A Germanic trickster and household spirit, inevitably chthonic in origin, who variously helps and punishes his human hosts. The name derives from the old German Kobel (a stall for household animals, a sty) and Holde (a poltergeist, malicious spirit, or elf). Rarely visible to men, they are said to be hideous, with pitted, gnarled faces, hairy tails and bald, bare feet, the look of the rocks and trees from which they sprang. Much like the Lares of ancient Rome, they serve and protect their household; according to Jacob Grimm:

In certain places, every farmer, wife, son, and daughter has his personal kobold, who performs all sort of household tasks, carries water to the kitchen, chops wood, provides beer, cooks, cares for the horses in the stalls, cleans the stalls, and similar tasks. Where there is a Kobold, the animals will increase, and all things will fare well. Even today, there is a saying that a girl who finishes her work too quickely "has a kobold".

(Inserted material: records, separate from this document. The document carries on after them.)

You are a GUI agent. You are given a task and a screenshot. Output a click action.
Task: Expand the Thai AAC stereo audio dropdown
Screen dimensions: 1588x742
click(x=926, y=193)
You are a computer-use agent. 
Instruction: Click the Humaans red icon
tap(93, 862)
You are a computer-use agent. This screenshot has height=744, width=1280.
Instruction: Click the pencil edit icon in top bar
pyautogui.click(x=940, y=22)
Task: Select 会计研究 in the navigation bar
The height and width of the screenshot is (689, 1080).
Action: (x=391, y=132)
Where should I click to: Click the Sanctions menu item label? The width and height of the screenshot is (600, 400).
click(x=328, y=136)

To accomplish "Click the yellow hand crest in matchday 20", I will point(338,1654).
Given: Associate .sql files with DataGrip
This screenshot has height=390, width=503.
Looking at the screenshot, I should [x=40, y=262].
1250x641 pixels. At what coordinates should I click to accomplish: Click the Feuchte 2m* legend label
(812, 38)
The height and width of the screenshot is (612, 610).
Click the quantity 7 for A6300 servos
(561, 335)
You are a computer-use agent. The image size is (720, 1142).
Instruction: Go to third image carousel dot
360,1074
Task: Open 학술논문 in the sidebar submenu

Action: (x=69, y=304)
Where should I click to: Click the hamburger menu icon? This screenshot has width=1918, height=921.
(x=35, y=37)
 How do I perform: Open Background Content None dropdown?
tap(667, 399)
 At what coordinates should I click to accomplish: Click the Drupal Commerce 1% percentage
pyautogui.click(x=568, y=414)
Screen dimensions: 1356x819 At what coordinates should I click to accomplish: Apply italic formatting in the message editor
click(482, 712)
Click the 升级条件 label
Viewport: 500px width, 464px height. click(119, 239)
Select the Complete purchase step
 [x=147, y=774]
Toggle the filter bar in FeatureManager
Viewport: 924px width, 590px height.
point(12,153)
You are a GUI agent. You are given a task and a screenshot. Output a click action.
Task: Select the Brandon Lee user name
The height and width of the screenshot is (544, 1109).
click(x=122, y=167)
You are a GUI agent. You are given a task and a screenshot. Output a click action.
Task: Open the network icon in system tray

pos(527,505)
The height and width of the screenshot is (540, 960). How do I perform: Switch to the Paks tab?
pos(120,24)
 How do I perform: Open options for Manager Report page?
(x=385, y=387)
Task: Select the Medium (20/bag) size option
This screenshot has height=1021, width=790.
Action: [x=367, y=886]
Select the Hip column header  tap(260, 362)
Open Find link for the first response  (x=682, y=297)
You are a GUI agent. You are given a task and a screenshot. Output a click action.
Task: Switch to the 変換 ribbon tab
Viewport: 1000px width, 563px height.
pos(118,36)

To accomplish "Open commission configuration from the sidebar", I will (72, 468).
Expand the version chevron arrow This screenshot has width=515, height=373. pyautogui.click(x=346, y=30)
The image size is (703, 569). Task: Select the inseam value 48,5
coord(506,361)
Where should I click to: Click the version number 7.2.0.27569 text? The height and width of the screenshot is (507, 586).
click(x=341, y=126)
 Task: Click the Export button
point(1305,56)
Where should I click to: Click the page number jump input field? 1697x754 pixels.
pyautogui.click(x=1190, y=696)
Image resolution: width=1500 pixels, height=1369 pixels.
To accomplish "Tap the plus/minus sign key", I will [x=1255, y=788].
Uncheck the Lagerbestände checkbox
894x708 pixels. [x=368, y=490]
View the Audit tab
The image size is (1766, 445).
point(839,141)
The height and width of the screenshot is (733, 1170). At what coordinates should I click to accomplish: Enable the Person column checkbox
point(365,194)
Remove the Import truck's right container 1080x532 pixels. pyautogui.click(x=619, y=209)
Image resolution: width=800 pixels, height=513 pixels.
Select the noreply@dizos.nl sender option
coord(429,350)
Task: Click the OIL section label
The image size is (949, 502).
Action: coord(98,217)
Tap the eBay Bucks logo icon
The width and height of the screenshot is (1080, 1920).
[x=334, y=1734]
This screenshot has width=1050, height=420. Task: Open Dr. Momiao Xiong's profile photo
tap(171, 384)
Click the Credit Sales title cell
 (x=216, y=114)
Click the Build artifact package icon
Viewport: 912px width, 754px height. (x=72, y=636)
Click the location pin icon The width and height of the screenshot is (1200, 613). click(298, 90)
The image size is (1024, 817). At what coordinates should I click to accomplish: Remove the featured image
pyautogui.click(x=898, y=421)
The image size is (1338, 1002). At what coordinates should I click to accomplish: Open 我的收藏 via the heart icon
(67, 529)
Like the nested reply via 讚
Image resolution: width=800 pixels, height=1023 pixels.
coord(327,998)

A household with a kobold is obliged only to leave a bit of food and beer at a particular place every night, and thus guarantees that the spirit will remain appeased; there is evidence that at one time, in the later dark ages, families made kobold images of wax or wood and left offerings at its altar. Should the farmer's wife just once forget to feed the kobold, she will be cursed, will break her dishes, spill food, and burn herself in the kitchen, each time hearing the maniacal laughter of the kobold behind her. Another story compiled by Jacob Grimm suggests a more violent result, summarised here:

There were two travelling students who stopped one night at the house of a farmer. They arrived late, and though the kitchen was closed, the hearth off, saw some bread and beer laid out on the table. They pleaded with the farmer for just a bit of the food, offering to pay for it, but he refused, explaining that this belonged to the house's kobold, warning them not to touch it. During the night, one of the students became so hungry, he crept from his bed and ate all the food. Soon, the kobold arrived, making a dreadful noise. When he came to the table, he overthrew the empty bread-bowl, turned over the pot of beer, cursing, and began his chores, cleaning the kitchen. When he finally came to the benches where the two students slept, he ignored the one completely, but seized hold of the other, the one who had eaten the food, dragged him from the bench, and threw him about the room before returning into the wall behind the hearth. He repeated this twice during the night. When the farmer finally found the two frightened students in the morning, he became angry, saying that only with luck had they survived the night at all.

These were the spirits that haunted the woods and fields of medieval Germany, of the older Germanic sagas. Originally, the kobold was just a type of elf, and like the elf, began as a malicious poltergeist, a spirit of the restless dead. Often the kobold appears to his family with a knife in his back, or otherwise deformed and mangled, the wandering ghost of the murdered previous inhabitants. Heinrich Heine describes these tales as the darkest, most gruesome part of German folklore, telling the following tale:

A girl for several years kept company with an invisible house spirit, who every night sat at the hearth and talked to her. One night, the girl asked whether he might reveal himself to her in his true form; though he refused at first, he eventually relented, and told her to go down to the cellar, where she might see him. She took with her a light, climbed down into the cellar, and there, in a barrel of water, saw the ghost of a dead child, swimming in blood. It was the spirit of the child she herself had born out of wedlock and drowned in the water, years before.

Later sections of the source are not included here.